Prompt: Reproduce every one of the records below word for word.

*** Provided material ***

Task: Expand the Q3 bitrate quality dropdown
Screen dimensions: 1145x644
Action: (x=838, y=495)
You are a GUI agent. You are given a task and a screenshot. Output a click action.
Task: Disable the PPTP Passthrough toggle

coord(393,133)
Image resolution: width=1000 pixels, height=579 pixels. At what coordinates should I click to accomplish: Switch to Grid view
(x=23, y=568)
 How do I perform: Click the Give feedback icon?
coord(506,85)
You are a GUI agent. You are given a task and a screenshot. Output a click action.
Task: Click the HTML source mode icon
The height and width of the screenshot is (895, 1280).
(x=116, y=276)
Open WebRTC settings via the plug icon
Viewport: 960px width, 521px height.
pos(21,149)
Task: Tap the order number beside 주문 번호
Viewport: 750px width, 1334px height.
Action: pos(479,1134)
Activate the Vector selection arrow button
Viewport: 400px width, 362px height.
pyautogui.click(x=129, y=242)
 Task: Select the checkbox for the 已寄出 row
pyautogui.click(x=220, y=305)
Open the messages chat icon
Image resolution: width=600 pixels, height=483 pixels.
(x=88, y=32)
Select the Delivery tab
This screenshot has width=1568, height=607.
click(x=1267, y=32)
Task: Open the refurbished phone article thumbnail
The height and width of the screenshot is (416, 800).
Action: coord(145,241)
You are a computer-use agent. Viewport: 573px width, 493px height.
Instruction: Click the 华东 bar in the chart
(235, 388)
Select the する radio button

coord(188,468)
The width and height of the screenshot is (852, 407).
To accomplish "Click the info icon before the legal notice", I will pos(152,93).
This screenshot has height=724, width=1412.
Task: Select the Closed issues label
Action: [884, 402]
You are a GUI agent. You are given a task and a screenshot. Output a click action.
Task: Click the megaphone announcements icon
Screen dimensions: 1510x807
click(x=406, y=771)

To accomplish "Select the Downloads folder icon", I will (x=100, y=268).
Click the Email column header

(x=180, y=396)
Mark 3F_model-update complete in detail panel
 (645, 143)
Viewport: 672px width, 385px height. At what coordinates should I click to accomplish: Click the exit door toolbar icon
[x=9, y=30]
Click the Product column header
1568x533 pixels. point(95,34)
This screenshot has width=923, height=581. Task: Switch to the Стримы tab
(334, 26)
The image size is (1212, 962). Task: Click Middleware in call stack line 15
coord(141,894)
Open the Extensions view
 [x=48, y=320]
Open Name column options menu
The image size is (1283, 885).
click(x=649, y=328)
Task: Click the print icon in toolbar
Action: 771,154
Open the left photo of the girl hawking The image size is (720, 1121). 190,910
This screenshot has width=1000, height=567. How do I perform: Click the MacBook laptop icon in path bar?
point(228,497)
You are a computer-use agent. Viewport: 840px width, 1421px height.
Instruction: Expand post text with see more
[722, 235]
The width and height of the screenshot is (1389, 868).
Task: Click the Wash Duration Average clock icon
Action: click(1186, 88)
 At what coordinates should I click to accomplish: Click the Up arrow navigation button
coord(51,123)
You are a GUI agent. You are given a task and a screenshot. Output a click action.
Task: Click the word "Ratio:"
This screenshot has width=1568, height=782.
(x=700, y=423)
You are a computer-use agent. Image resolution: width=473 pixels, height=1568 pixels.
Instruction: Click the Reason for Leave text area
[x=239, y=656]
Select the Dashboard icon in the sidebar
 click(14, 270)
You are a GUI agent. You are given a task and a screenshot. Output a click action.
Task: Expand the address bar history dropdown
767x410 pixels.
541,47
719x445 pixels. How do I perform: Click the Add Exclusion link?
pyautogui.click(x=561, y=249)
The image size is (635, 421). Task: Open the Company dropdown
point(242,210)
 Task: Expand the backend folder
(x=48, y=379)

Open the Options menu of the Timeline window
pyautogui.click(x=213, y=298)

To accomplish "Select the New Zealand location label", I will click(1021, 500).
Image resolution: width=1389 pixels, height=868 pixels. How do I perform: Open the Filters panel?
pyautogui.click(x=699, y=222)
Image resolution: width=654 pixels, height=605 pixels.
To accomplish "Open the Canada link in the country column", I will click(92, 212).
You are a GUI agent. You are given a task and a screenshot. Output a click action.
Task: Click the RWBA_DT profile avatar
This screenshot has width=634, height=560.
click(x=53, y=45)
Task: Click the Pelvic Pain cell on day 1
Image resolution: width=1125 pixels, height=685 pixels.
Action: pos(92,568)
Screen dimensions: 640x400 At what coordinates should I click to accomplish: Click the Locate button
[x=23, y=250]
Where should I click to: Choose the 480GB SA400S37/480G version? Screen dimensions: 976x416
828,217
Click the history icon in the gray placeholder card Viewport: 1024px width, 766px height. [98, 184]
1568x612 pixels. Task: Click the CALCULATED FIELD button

***

Result:
Task: Expand the Q3 bitrate quality dropdown
Screen dimensions: 1145x644
Action: (x=838, y=495)
You are a GUI agent. You are given a task and a screenshot. Output a click action.
Task: Disable the PPTP Passthrough toggle

coord(393,133)
Image resolution: width=1000 pixels, height=579 pixels. At what coordinates should I click to accomplish: Switch to Grid view
(x=23, y=568)
 How do I perform: Click the Give feedback icon?
coord(506,85)
You are a GUI agent. You are given a task and a screenshot. Output a click action.
Task: Click the HTML source mode icon
The height and width of the screenshot is (895, 1280).
(x=116, y=276)
Open WebRTC settings via the plug icon
Viewport: 960px width, 521px height.
pos(21,149)
Task: Tap the order number beside 주문 번호
Viewport: 750px width, 1334px height.
Action: pos(479,1134)
Activate the Vector selection arrow button
Viewport: 400px width, 362px height.
pyautogui.click(x=129, y=242)
 Task: Select the checkbox for the 已寄出 row
pyautogui.click(x=220, y=305)
Open the messages chat icon
Image resolution: width=600 pixels, height=483 pixels.
(x=88, y=32)
Select the Delivery tab
This screenshot has width=1568, height=607.
click(x=1267, y=32)
Task: Open the refurbished phone article thumbnail
The height and width of the screenshot is (416, 800).
Action: coord(145,241)
You are a computer-use agent. Viewport: 573px width, 493px height.
Instruction: Click the 华东 bar in the chart
(235, 388)
Select the する radio button

coord(188,468)
The width and height of the screenshot is (852, 407).
To accomplish "Click the info icon before the legal notice", I will pos(152,93).
This screenshot has height=724, width=1412.
Task: Select the Closed issues label
Action: [884, 402]
You are a GUI agent. You are given a task and a screenshot. Output a click action.
Task: Click the megaphone announcements icon
Screen dimensions: 1510x807
click(x=406, y=771)

To accomplish "Select the Downloads folder icon", I will (x=100, y=268).
Click the Email column header

(x=180, y=396)
Mark 3F_model-update complete in detail panel
 (645, 143)
Viewport: 672px width, 385px height. At what coordinates should I click to accomplish: Click the exit door toolbar icon
[x=9, y=30]
Click the Product column header
1568x533 pixels. point(95,34)
This screenshot has width=923, height=581. Task: Switch to the Стримы tab
(334, 26)
The image size is (1212, 962). Task: Click Middleware in call stack line 15
coord(141,894)
Open the Extensions view
 [x=48, y=320]
Open Name column options menu
The image size is (1283, 885).
click(x=649, y=328)
Task: Click the print icon in toolbar
Action: 771,154
Open the left photo of the girl hawking The image size is (720, 1121). 190,910
This screenshot has width=1000, height=567. How do I perform: Click the MacBook laptop icon in path bar?
point(228,497)
You are a computer-use agent. Viewport: 840px width, 1421px height.
Instruction: Expand post text with see more
[722, 235]
The width and height of the screenshot is (1389, 868).
Task: Click the Wash Duration Average clock icon
Action: click(1186, 88)
 At what coordinates should I click to accomplish: Click the Up arrow navigation button
coord(51,123)
You are a GUI agent. You are given a task and a screenshot. Output a click action.
Task: Click the word "Ratio:"
This screenshot has width=1568, height=782.
(x=700, y=423)
You are a computer-use agent. Image resolution: width=473 pixels, height=1568 pixels.
Instruction: Click the Reason for Leave text area
[x=239, y=656]
Select the Dashboard icon in the sidebar
 click(14, 270)
You are a GUI agent. You are given a task and a screenshot. Output a click action.
Task: Expand the address bar history dropdown
767x410 pixels.
541,47
719x445 pixels. How do I perform: Click the Add Exclusion link?
pyautogui.click(x=561, y=249)
The image size is (635, 421). Task: Open the Company dropdown
point(242,210)
 Task: Expand the backend folder
(x=48, y=379)

Open the Options menu of the Timeline window
pyautogui.click(x=213, y=298)

To accomplish "Select the New Zealand location label", I will click(1021, 500).
Image resolution: width=1389 pixels, height=868 pixels. How do I perform: Open the Filters panel?
pyautogui.click(x=699, y=222)
Image resolution: width=654 pixels, height=605 pixels.
To accomplish "Open the Canada link in the country column", I will click(92, 212).
You are a GUI agent. You are given a task and a screenshot. Output a click action.
Task: Click the RWBA_DT profile avatar
This screenshot has width=634, height=560.
click(x=53, y=45)
Task: Click the Pelvic Pain cell on day 1
Image resolution: width=1125 pixels, height=685 pixels.
Action: pos(92,568)
Screen dimensions: 640x400 At what coordinates should I click to accomplish: Click the Locate button
[x=23, y=250]
Where should I click to: Choose the 480GB SA400S37/480G version? Screen dimensions: 976x416
828,217
Click the history icon in the gray placeholder card Viewport: 1024px width, 766px height. [98, 184]
1568x612 pixels. Task: Click the CALCULATED FIELD button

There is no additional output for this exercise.